FOLHA - Monteiro não participou da sua campanha?
AZEREDO - Teve uma relação com esse Cláudio Mourão [tesoureiro da campanha] num determinado momento e aí ele entrou nesse processo assim. Agora, como é que ele continua? Eu sei que ele tem ligações com um ex-deputado de Minas do PT. Eu não estou atacando o PT, não. [Eduardo] Suplicy me deu apoio, Tião Viana me ligou. Eu tenho respeito pelo Lula.
FOLHA - Outra prova que consta contra o sr. é a liberação de recursos de estatais para eventos que depois foram desviados para campanha.
AZEREDO - Não há nenhuma prova de autorização minha. Se não tem prova de que o Lula autorizou o Banco do Brasil, a Visanet, tá certo não ter incluído o Lula [no mensalão]. O que estou dizendo é que no caso dele considerou-se que as empresas tinham gestão própria. No meu caso, não se considera.
FOLHA - Joaquim Barbosa aceitou a denúncia de peculato por causa desses contratos...
AZEREDO - Esse negócio do Bemge [Banco do Estado de Minas], ele [Ministério Público] pediu que eu respondesse sete vezes por peculato. Cinco delas são por causa de cinco cotas de patrocínio de R$ 100 mil pagas pelo banco. O presidente do Bemge disse que não sabia. Como o governador vai saber?

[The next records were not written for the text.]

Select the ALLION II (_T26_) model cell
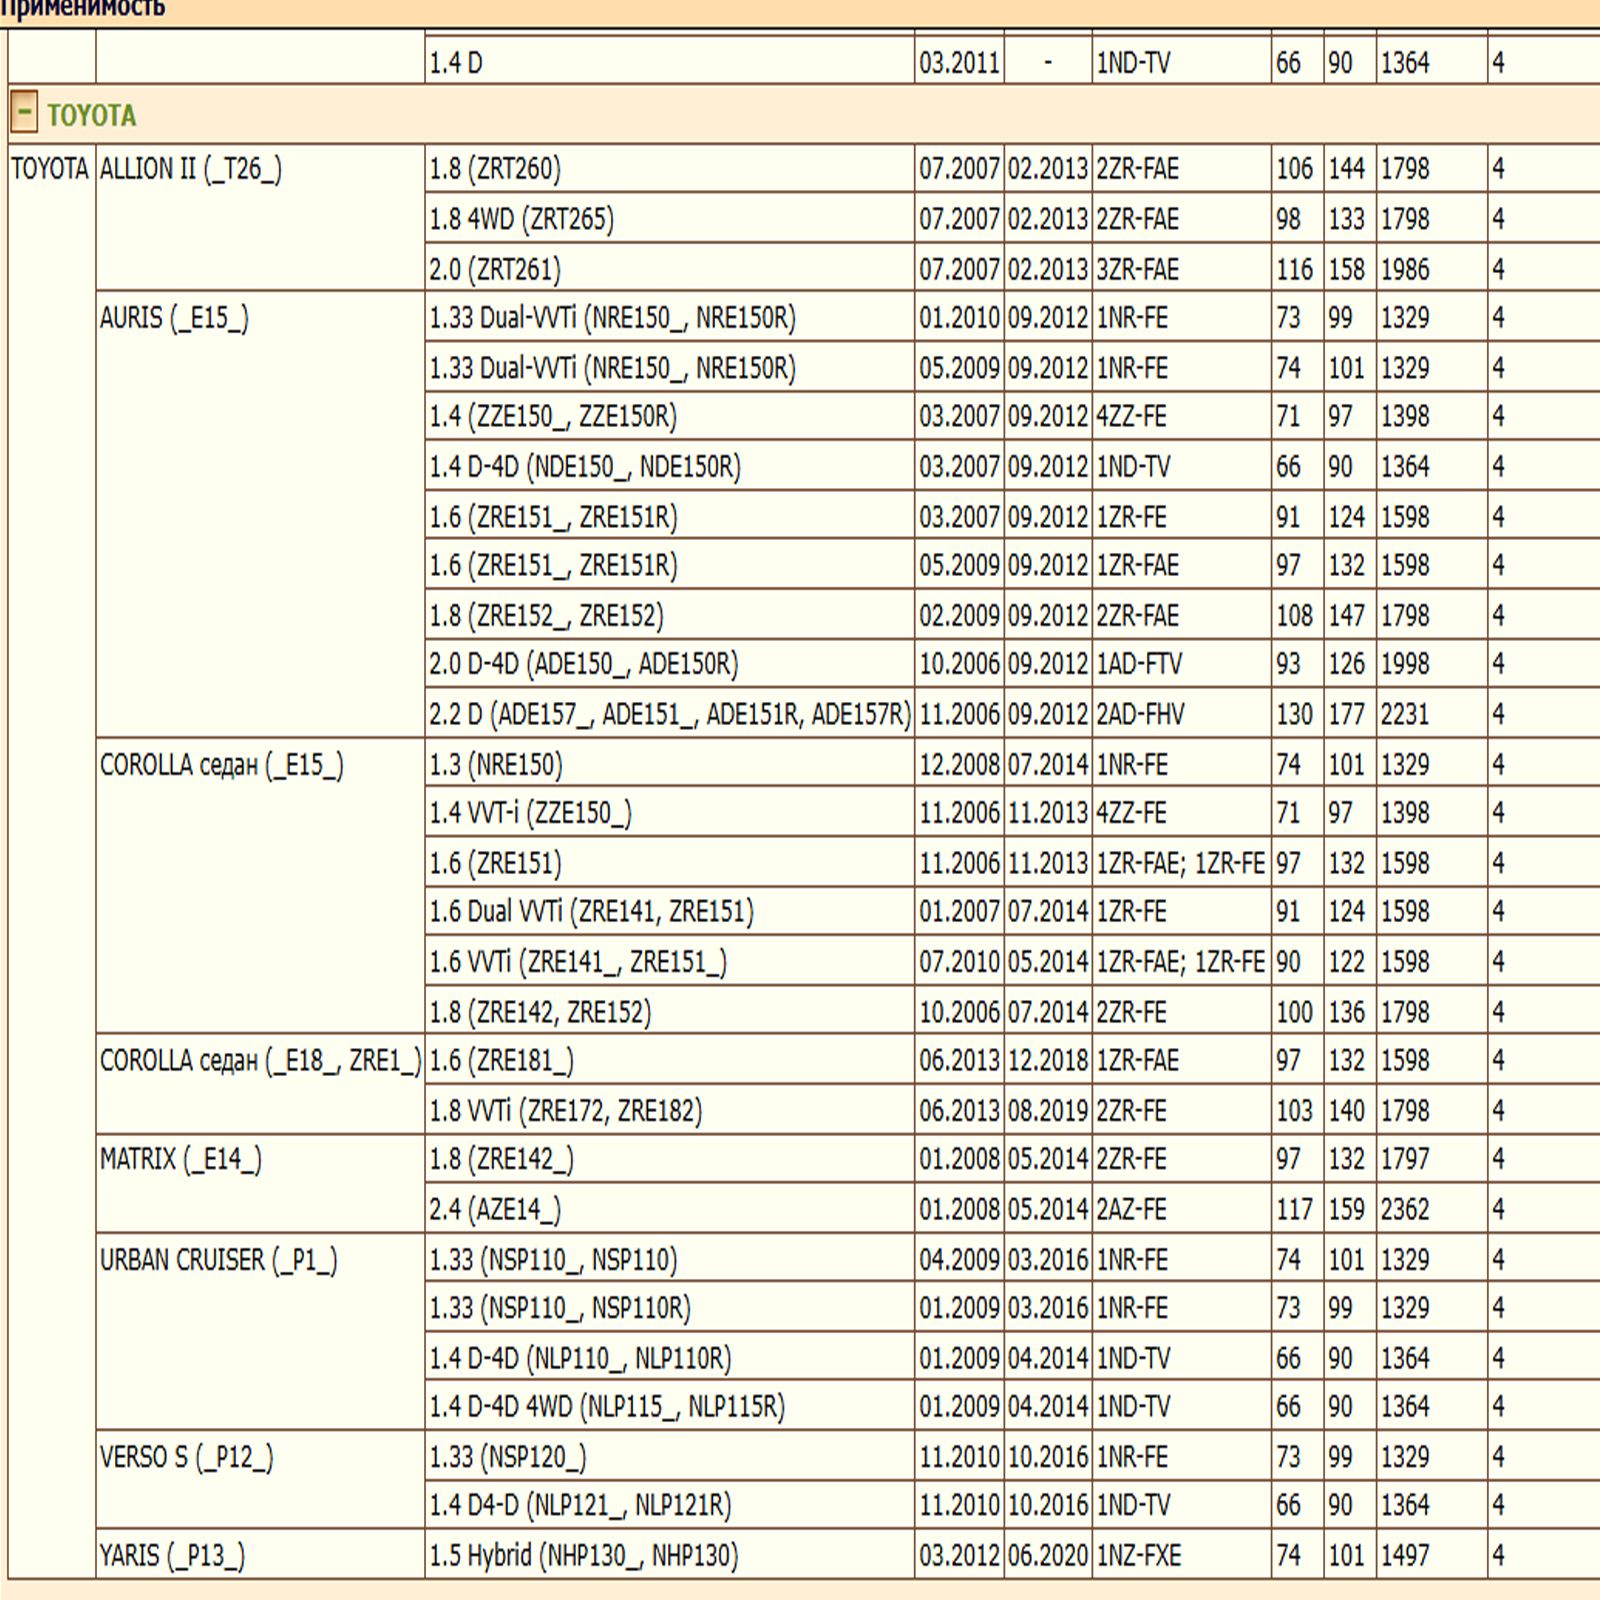This screenshot has height=1600, width=1600. point(190,169)
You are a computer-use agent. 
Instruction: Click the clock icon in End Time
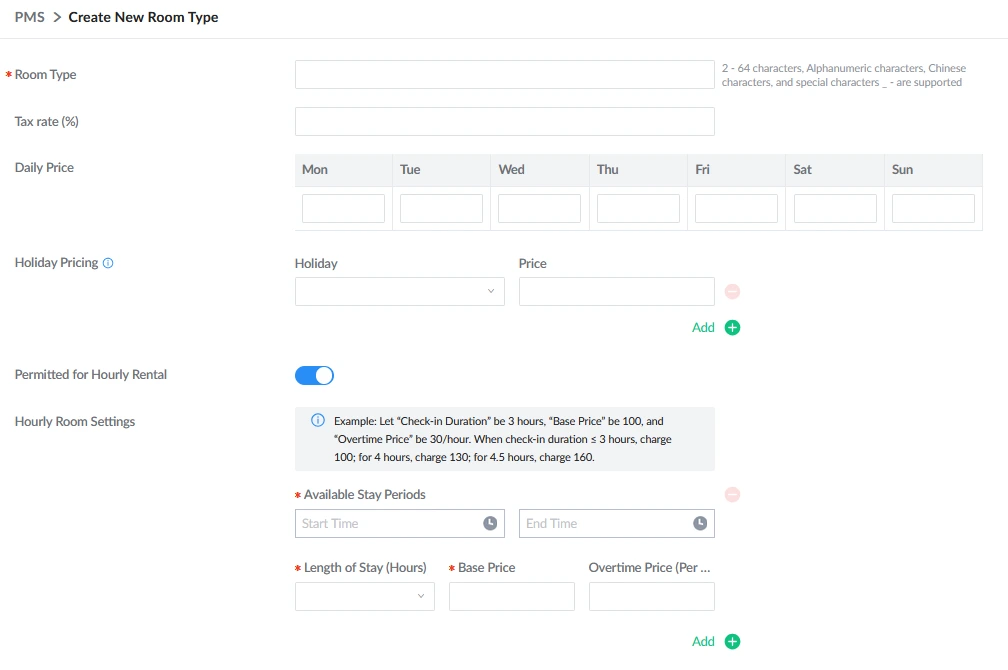[x=700, y=524]
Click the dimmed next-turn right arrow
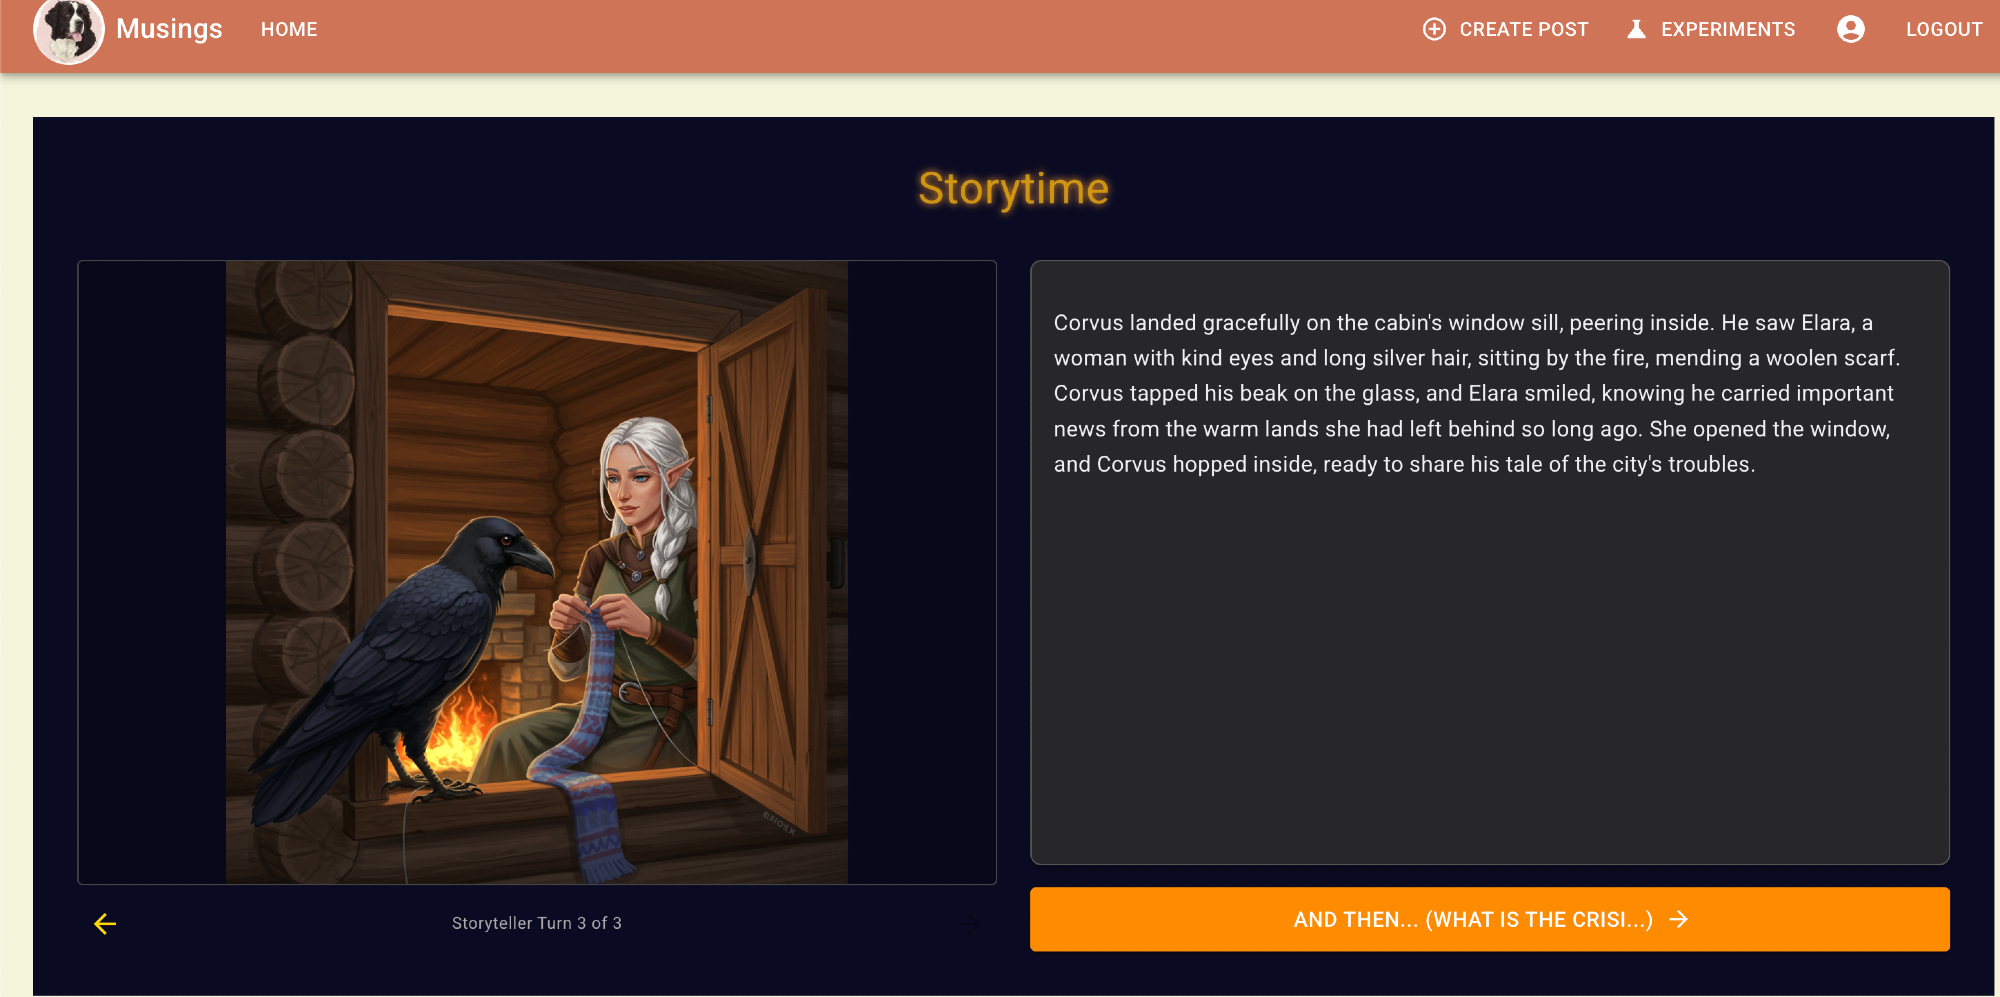This screenshot has height=997, width=2000. point(969,923)
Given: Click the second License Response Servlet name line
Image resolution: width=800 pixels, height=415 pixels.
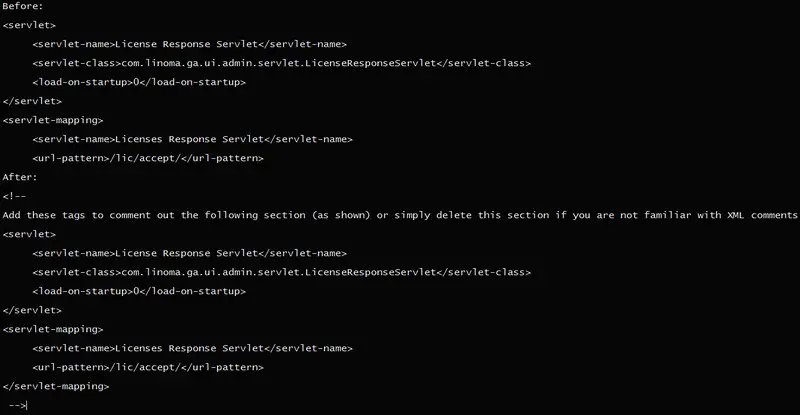Looking at the screenshot, I should click(x=189, y=253).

FOLHA - Por que o sr. acha que foram por essa linha?
AZEREDO - Eu confio numa decisão técnica do STF. O ministro [Joaquim] não é mais promotor, não. Ele é ministro.
FOLHA - Na denúncia consta que o sr. trocou vários telefonemas com Marcos Valério.
AZEREDO - De mim para ele foram dois retornos. Não estou dizendo que só falei com ele duas vezes, não. Eu tô dizendo que eu retornei duas vezes.
FOLHA - Há testemunhas que dizem que o sr. participava do comitê financeiro da campanha.
AZEREDO - Tem uma tal de Vera [Mourão, prima do tesoureiro da campanha]. Ela teria declarado que se reunia semanalmente comigo para tratar das questões financeiras da campanha. Nunca participei de reuniões semanais com ela.
FOLHA - O Ministério Público concordou que a coordenação da campanha era feita por pessoas de sua extrema confiança...
AZEREDO - Eu não participava dessas reuniões. Eu estava no governo e pedindo votos.
FOLHA - O sr. ficou rico depois da campanha?
AZEREDO - Tenho vida de classe média alta. Vivo de salário.
FOLHA - Seu mandato termina no ano que vem. O que fará?
AZEREDO - Vou me candidatar a senador.